Hi all,
I have an index that was created with the following configuration:
{
"settings": {
"analysis": {
"analyzer": {
"std_asciifolding": {
"tokenizer": "standard",
"filter": [ "std_asciifold_preserve", "lowercase" ]
}
},
"filter": {
"std_asciifold_preserve": {
"type": "asciifolding",
"preserve_original": true
}
}
}
},
"mappings": {
"properties": {
"display_name": {
"type": "text",
"analyzer": "std_asciifolding"
}
}
}
}
The idea is that the field display_name
is searchable in a case- and diacritics-insensitive, to facilitate searching through non-English names.

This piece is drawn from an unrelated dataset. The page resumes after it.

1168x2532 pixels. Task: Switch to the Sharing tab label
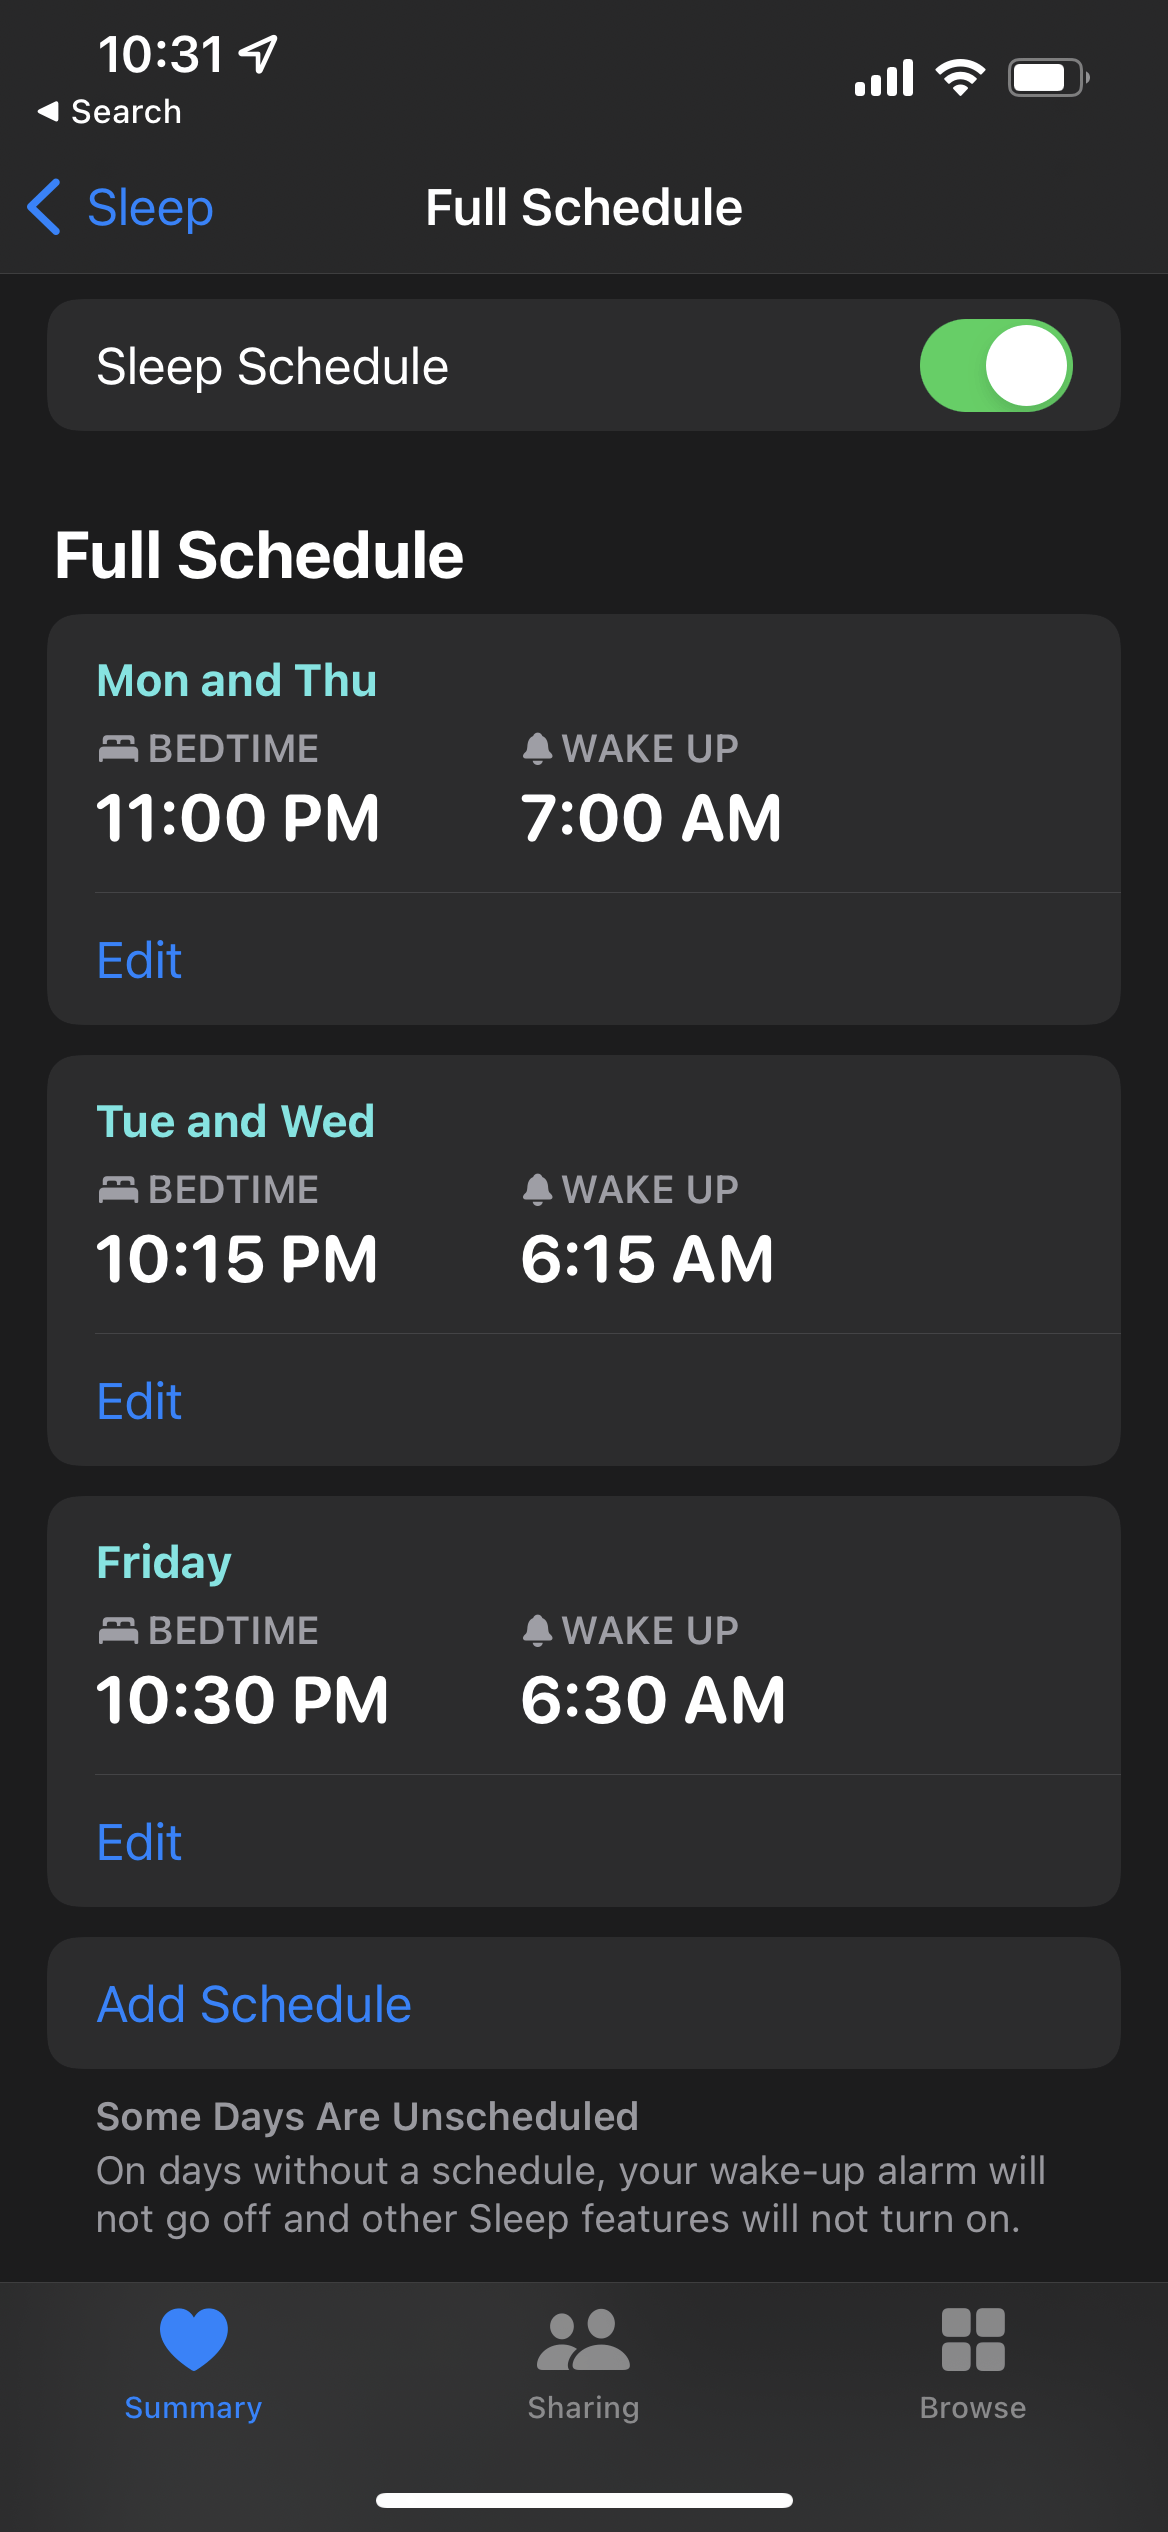pos(583,2408)
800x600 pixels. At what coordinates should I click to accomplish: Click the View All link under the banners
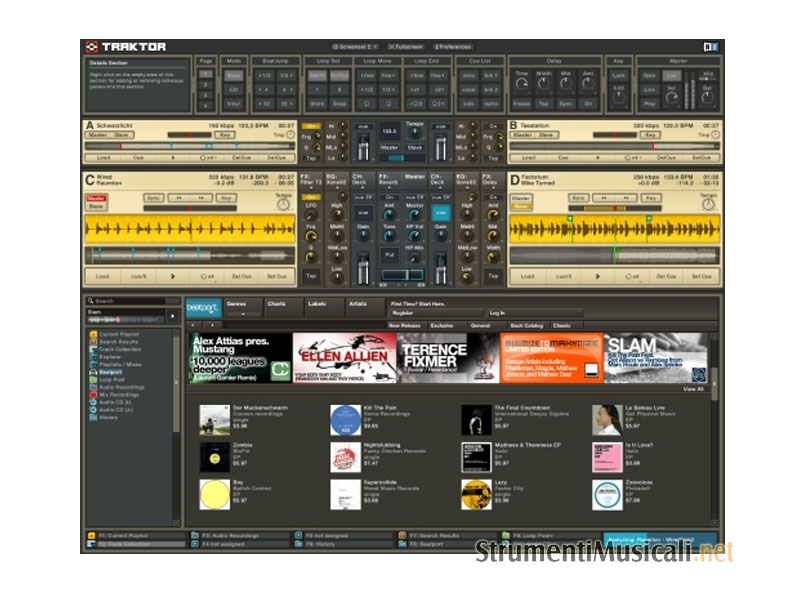[x=693, y=389]
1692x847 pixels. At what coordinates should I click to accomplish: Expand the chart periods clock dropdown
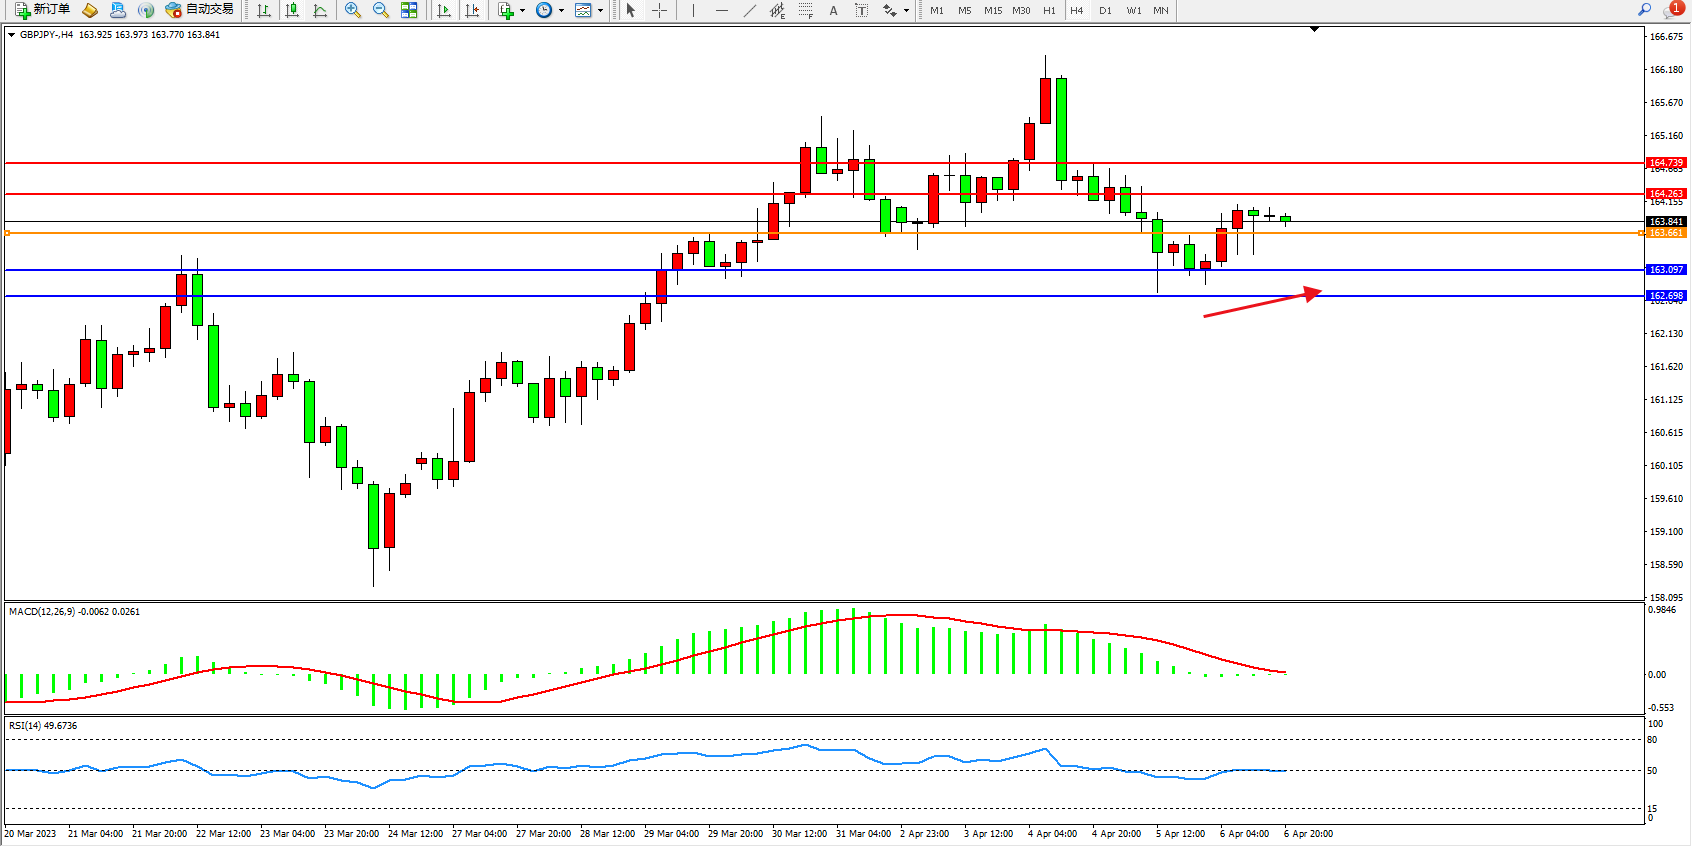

One of the documents in this index looks like this:
{
"user_id": "XXXXXXX",
"display_name": "Gáo foo",
"avatar_url": null
}
Where the character á
is a lowercase a
followed by a U+0301
(Combining Acute Accent).
When I try searching for this user in my index, the following query pulls up the document:
{
"query": {
"match_phrase_prefix": {
"display_name": {
"query": "Ga"
}
}
}
}
However, the following query does not:
{
"query": {
"match_phrase_prefix": {
"display_name": {
"query": "Gao"
}
}
}
}
This leads to confusing results where at first it looks like I can search for my user without the combining acute accent, but as I finish typing their display name it's suddenly not there anymore.
Am I missing something here?